92% of applications made in the quarter are still pending.
- This is dramatically worse than the figure from Q2 (80%), already a record low.
The current average decision time for applications made in 2024 is now 64 days.
- As we predicted, this is an increase on the figure from last quarter (59 days) and it will increase substantially once the application backlog has been processed.
- Decision times have doubled since 2018.
- This month, the High Court declared the Home Office’s system for deciding ‘Change of Conditions’ applications unlawful, finding that it breaches Article 3 of the European Convention on Human Rights and that the Home Office “does not have an adequate system in place to reduce, to a reasonable and proportionate minimum, the risk of inhuman and degrading treatment” caused by decision making delays.
The enormous backlog means that it is not yet possible to infer the actual success rates for the most recent quarters – we will have to wait until the applications have been processed. However it is clear that success rates are continuing to trend downwards.
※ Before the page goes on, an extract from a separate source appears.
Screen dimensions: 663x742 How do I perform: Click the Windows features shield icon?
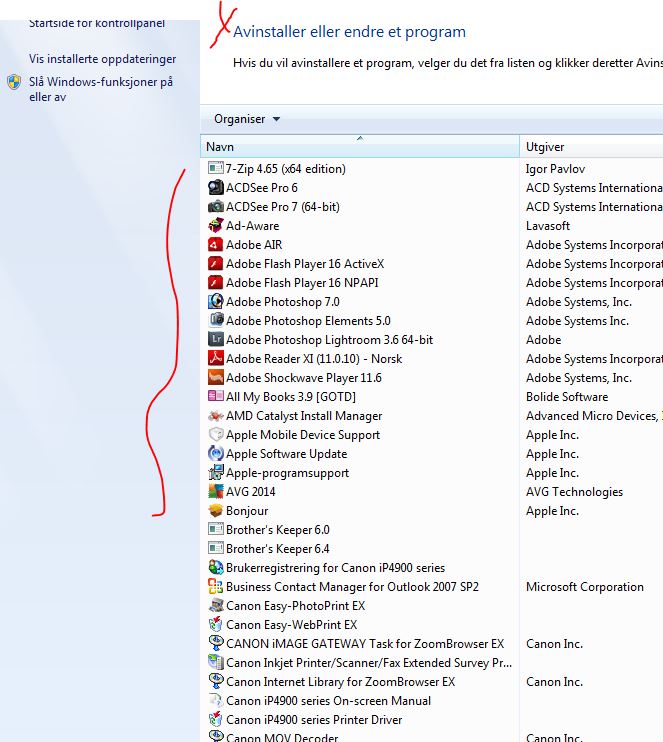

Age of applicants – the number of applicants who are over 60-years-old has been steadily increasing, from around 4% of all applicants in 2020 to almost 9% in 2024. We have also noticed this trend in our casework. Age can create additional difficulties for those with NRPF, including the likelihood of health conditions or disabilities, inability to (find) work, technological barriers, reliance on younger family members for support and other factors.